Pointing records for screenshots and pages:
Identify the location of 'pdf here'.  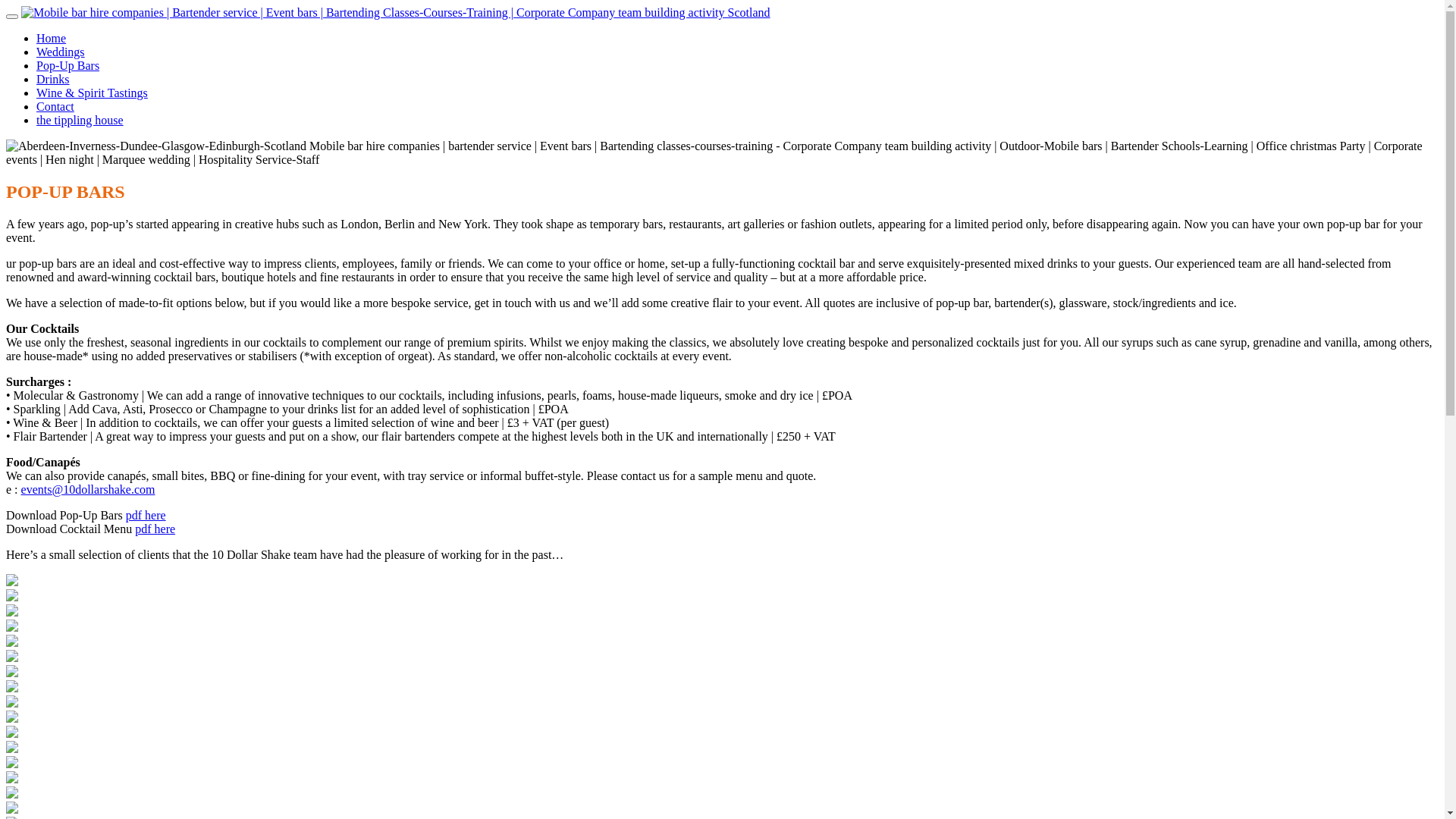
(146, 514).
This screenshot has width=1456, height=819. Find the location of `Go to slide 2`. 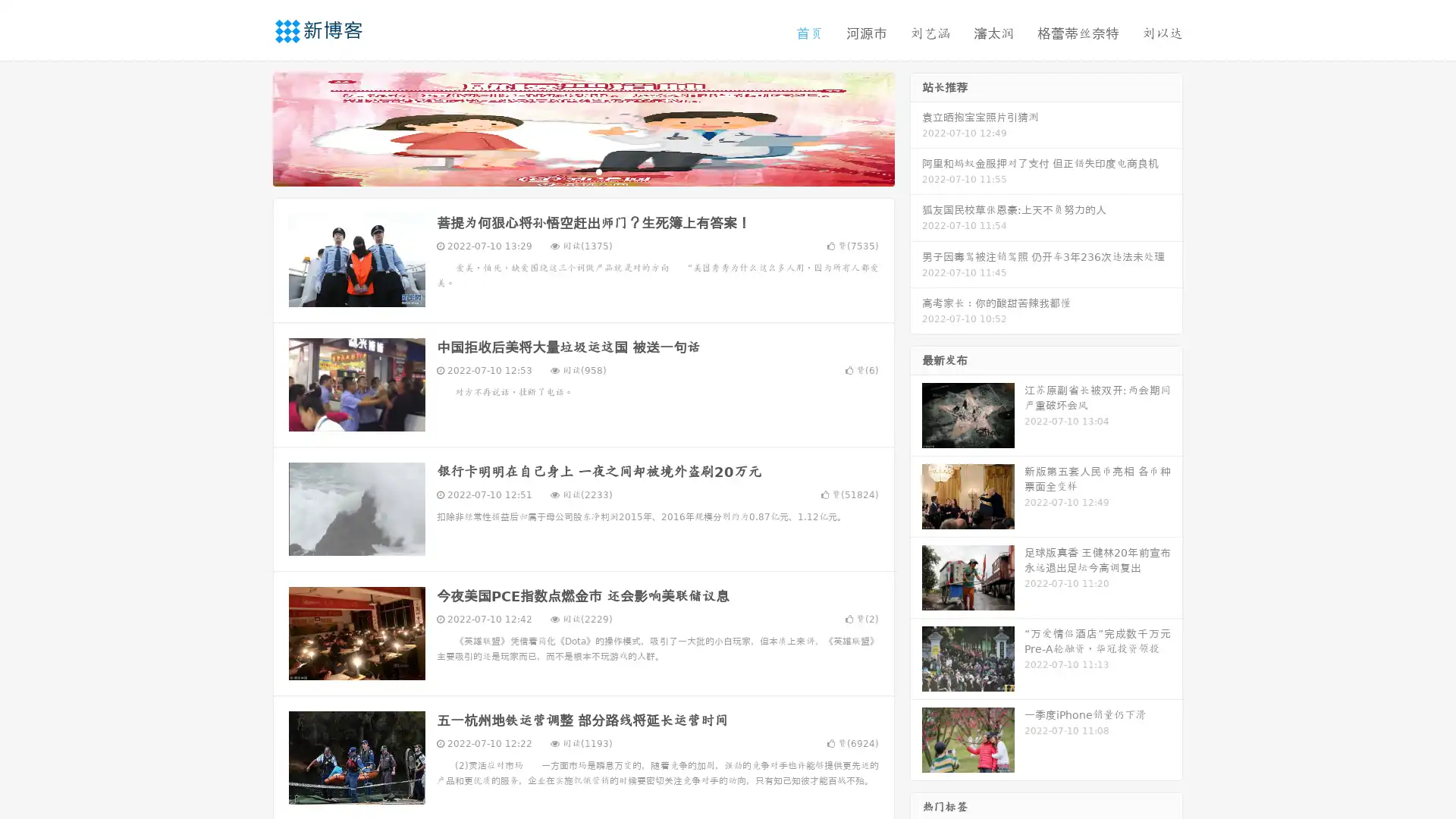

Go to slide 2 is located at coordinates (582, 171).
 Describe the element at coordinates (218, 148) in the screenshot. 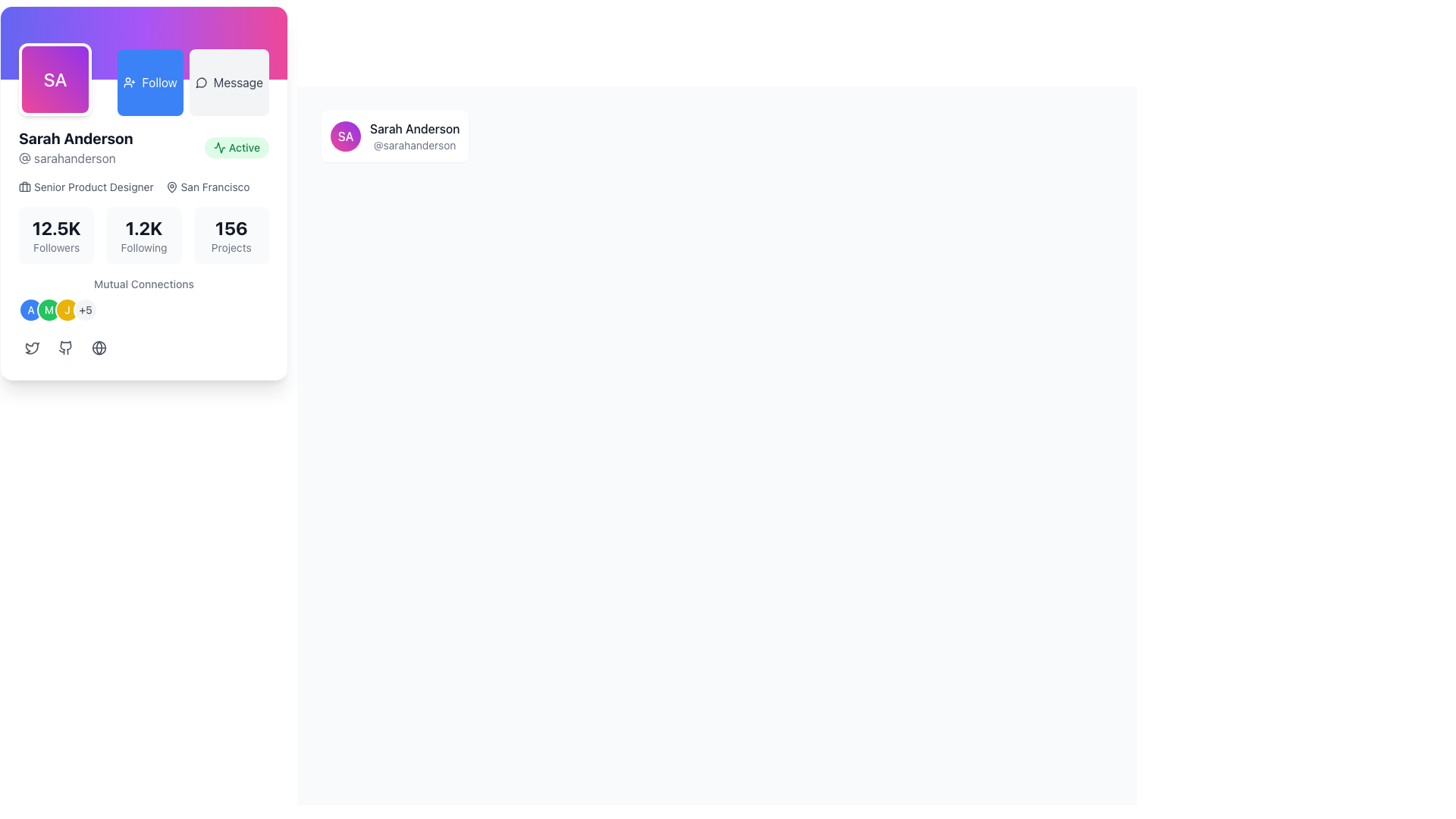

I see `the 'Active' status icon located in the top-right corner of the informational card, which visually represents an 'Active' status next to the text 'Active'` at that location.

Objective
Could you render the stretch of the listing from the line containing "Describe the element" through its end as a Markdown table with the columns Row and Line, skipping blank lines and leaving out the pictures?

The answer
| Row | Line |
|---|---|
| 1 |  Describe the element at coordinates (218, 148) in the screenshot.  |
| 2 | I see `the 'Active' status icon located in the top-right corner of the informational card, which visually represents an 'Active' status next to the text 'Active'` at that location. |